Recently, the FLOT regimen (5‐FU 2,600 mg/m2 as a 24‐hour infusion with leucovorin 200 mg/m2, oxaliplatin 85 mg/m2, and docetaxel 50 mg/m2) given biweekly has generated renewed enthusiasm in the curative setting for locally advanced gastric and gastroesophageal junction (GEJ) cancer [13]. In a phase II trial evaluating this regimen in the metastatic setting in 54 patients, an ORR of 57.7% was noted with a median progression‐free survival (PFS) of 5.2 months and OS of 11.1 months [14]. Most frequent grade 3–4 toxicities were neutropenia, leukopenia, diarrhea, and fatigue. A phase II randomized trial of FLOT versus ECF or ECX (epirubicin, cisplatin, and 5‐FU or capecitabine) in the perioperative setting demonstrated improved R0 resection rates (84% vs. 77%; p = .011), downstaging (≤pT1 25% vs. 15%; p = .001), PFS (30 vs. 18 months with hazard ratio [HR] 0.75; p = .004), and OS (50 vs. 35 months with HR 0.77; p = .012) [13]. In comparison, our DOF regimen demonstrated similar rates of neutropenia and leukopenia, lower rates of grade 3–4 infections, and higher rates of grade 3–4 neuropathy. Overall, our regimen in which the 5‐FU component is administered as 2,400 mg/m2 over a 46‐hour continuous IV infusion demonstrates a tolerable toxicity profile while maintaining high activity suggested by the high ORR in our population.
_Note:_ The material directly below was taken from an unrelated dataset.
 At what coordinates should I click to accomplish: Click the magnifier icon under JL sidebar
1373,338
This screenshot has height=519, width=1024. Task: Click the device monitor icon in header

There are important limitations to this study. This is an older study that accrued between 2006 and 2008. Since that time, there has been a trend toward using two‐drug rather than three‐drug regimens for the treatment of advanced gastric cancer [2]. As this was a single‐arm study, cross‐trial comparisons should be taken with caution. We did not collect histologic and molecular data such as histopathologic subtype, HER2 expression, or molecular subtype. Despite these limitations, these data contribute important toxicity and efficacy data of the DOF regimen in the first line setting in advanced gastric cancer.

In conclusion, our study with long‐term follow‐up and mature survival contributes to the growing body of literature regarding the activity of docetaxel, oxaliplatin, and 5‐FU in the treatment of gastric and GEJ adenocarcinoma. Our results suggest that leucovorin is not necessary in this setting and that DOF represents an alternative to FLOT in select patients with advanced gastric cancer and is a potential choice in the curative setting.

Frequency of patients with adverse events by Common Terminology Criteria for Adverse Events, version 3.0.

Abbreviations: ANC, absolute neutrophil count; AST, aspartate aminotransferase; GI, gastrointestinal; NC/NA, no change from baseline/no adverse event.

There were seven deaths on study. One patient died of a myocardial infarction after cycle 3, thought to be unrelated to treatment, and one patient died of neutropenic sepsis after cycle 2, which was thought to be treatment related. Three deaths were due to disease progression. Two patients died of hemorrhage because of disease.